**Exercise details**
Return, in their exact form, the lines that lie between the start of the data below and the line containing "This screenshot has width=1512, height=812.", with both ends included.

**Data in this exercise**
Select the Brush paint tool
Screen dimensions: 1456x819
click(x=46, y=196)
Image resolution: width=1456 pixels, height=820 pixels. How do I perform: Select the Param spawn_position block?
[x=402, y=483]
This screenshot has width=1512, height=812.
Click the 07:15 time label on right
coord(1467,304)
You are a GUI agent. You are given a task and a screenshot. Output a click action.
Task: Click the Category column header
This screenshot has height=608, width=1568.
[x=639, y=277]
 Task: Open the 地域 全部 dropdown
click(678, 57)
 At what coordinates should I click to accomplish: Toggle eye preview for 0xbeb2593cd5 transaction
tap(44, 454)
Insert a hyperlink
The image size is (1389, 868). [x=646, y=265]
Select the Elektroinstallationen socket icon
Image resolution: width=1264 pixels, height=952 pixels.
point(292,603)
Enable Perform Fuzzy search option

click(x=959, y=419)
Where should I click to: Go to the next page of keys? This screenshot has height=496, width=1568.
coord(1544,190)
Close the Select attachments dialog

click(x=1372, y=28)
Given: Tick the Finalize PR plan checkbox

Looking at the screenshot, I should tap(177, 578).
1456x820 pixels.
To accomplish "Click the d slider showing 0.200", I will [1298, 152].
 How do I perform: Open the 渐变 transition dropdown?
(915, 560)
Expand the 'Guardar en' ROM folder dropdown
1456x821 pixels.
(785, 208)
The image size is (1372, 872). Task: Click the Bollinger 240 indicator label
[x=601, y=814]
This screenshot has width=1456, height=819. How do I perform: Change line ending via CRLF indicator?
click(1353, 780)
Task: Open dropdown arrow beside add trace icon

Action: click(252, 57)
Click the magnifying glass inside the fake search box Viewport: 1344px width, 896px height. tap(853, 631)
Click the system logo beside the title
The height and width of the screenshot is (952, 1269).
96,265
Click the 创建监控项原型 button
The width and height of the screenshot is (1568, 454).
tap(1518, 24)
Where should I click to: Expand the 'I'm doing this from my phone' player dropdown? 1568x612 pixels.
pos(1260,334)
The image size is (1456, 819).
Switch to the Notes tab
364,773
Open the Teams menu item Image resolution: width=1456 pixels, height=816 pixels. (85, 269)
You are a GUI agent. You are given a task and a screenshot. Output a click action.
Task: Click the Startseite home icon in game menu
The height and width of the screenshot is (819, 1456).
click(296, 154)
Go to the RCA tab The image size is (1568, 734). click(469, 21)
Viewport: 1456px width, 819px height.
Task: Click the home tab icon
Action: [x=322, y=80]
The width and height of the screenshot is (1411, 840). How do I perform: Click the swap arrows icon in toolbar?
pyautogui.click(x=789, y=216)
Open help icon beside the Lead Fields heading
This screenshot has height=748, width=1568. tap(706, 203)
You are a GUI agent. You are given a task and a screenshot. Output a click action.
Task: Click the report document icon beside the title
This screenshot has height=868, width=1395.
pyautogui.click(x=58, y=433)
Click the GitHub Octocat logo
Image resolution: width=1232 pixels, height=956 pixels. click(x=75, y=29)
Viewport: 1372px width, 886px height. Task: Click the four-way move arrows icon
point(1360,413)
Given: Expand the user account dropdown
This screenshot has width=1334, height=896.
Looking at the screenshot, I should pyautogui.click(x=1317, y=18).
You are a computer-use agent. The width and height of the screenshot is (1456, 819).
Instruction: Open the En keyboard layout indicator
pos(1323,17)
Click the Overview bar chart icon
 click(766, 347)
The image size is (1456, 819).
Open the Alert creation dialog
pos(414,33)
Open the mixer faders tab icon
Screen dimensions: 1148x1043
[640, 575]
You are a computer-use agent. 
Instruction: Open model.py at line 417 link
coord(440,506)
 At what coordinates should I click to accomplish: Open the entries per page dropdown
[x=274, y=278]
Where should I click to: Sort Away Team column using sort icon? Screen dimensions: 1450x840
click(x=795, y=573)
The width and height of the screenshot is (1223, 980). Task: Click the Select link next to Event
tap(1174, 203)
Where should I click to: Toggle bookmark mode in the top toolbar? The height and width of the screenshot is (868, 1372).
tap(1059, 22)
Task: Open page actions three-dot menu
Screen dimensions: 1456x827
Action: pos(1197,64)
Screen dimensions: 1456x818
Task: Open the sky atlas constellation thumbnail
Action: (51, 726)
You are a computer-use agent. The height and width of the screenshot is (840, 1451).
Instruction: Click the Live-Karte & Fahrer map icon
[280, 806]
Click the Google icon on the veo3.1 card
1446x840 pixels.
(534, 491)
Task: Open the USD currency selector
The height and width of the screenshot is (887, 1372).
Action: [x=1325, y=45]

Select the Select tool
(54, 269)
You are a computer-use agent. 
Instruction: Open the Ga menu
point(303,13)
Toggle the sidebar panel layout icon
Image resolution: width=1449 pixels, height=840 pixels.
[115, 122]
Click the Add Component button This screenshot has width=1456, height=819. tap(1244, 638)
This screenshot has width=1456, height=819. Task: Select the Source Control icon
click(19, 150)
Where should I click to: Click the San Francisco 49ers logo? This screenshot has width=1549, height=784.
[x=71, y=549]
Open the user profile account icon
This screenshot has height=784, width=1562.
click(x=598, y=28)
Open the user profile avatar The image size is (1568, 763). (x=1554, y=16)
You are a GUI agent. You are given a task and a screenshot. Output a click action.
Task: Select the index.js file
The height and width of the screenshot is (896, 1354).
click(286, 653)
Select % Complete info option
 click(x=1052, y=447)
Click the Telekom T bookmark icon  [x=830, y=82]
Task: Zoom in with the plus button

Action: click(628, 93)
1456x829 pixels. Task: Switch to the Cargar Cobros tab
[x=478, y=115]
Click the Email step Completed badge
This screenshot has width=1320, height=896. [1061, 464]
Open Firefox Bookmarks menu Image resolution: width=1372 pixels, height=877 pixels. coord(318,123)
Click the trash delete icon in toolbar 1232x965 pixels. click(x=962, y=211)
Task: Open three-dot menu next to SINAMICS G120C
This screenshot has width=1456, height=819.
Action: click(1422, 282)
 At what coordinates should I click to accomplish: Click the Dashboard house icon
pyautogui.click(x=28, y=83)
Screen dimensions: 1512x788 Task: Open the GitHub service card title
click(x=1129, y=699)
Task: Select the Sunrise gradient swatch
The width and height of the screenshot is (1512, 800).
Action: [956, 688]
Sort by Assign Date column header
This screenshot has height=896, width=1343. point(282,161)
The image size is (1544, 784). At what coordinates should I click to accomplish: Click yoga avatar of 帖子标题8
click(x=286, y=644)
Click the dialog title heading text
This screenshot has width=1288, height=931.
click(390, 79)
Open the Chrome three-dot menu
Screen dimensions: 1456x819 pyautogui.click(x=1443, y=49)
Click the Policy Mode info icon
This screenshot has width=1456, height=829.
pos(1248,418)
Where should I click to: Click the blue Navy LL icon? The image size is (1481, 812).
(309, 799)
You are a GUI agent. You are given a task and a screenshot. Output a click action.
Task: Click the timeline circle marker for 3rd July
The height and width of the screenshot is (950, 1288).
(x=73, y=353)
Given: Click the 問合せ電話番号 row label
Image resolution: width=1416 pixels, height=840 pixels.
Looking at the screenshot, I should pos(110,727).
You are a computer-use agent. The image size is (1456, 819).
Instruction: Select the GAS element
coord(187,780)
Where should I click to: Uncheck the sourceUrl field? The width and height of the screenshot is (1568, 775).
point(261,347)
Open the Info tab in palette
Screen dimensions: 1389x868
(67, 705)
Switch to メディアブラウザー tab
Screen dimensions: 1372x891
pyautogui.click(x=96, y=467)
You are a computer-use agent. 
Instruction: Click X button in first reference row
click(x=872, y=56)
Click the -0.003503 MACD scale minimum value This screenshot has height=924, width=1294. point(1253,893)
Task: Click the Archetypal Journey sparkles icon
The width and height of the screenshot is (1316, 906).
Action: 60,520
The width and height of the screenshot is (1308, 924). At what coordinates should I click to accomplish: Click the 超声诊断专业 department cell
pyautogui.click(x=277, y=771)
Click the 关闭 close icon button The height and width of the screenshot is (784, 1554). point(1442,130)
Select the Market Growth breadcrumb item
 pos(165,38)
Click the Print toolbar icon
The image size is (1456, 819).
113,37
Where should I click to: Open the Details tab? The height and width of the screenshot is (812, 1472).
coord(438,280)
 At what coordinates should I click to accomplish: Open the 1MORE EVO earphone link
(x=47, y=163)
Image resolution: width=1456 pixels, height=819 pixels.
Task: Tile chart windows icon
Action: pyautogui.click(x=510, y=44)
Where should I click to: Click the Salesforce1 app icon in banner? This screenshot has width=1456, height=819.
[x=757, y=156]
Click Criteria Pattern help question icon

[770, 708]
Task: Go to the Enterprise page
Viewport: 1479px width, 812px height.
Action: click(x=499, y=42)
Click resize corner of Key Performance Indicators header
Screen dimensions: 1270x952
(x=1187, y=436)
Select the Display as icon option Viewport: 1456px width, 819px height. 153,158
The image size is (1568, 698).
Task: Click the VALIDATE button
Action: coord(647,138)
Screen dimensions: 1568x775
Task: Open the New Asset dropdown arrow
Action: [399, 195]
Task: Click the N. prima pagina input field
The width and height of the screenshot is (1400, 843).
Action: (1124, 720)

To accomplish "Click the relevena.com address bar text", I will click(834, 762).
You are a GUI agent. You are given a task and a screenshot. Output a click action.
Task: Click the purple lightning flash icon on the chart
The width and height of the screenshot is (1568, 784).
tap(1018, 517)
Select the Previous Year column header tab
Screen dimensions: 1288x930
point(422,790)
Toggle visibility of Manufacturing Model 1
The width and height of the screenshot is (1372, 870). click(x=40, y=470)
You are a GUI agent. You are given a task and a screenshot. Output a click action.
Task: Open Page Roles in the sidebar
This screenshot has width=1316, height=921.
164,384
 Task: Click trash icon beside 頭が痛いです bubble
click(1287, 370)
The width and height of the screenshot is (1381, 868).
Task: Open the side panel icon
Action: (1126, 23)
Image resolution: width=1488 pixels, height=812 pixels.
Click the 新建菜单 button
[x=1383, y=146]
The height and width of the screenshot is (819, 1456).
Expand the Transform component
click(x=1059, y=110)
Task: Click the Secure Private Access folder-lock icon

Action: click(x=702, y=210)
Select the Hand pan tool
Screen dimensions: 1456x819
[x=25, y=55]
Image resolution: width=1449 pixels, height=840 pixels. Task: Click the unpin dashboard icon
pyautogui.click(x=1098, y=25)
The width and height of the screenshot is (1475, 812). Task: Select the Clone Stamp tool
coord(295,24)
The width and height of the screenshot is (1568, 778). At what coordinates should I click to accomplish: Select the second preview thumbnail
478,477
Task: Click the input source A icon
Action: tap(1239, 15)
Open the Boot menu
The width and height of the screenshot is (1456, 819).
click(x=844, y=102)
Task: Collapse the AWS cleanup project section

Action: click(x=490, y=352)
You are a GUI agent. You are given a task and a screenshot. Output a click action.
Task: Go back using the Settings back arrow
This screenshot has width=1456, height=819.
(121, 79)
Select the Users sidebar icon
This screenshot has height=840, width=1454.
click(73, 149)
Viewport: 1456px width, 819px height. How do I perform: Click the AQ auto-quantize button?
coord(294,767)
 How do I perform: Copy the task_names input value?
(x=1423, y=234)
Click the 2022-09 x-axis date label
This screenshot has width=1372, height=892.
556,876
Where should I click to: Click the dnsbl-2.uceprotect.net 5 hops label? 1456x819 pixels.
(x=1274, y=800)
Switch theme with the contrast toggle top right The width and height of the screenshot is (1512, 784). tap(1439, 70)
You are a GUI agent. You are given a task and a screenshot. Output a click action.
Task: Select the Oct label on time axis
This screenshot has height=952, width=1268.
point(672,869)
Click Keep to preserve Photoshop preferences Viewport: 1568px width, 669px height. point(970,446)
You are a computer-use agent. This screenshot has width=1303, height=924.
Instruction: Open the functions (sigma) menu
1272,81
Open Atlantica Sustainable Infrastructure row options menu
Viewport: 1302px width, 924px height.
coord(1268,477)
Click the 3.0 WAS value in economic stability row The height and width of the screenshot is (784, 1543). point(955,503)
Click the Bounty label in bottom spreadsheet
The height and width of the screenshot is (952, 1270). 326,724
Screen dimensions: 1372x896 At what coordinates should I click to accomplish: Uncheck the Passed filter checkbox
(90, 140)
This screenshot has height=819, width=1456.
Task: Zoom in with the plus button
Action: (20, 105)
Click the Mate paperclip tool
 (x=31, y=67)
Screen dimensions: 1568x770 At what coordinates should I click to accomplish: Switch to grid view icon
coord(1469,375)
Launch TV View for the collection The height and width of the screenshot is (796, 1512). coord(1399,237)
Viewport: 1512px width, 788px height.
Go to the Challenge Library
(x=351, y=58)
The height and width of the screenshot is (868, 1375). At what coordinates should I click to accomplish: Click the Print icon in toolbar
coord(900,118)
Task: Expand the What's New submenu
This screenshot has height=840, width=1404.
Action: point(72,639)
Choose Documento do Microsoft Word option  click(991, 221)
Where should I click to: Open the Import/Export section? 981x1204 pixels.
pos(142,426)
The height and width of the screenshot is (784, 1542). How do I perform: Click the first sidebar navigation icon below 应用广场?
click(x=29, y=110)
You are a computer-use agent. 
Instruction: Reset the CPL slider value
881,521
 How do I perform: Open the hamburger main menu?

**Written solution**
Select the Brush paint tool
Screen dimensions: 1456x819
click(x=46, y=196)
Image resolution: width=1456 pixels, height=820 pixels. How do I perform: Select the Param spawn_position block?
[x=402, y=483]
This screenshot has width=1512, height=812.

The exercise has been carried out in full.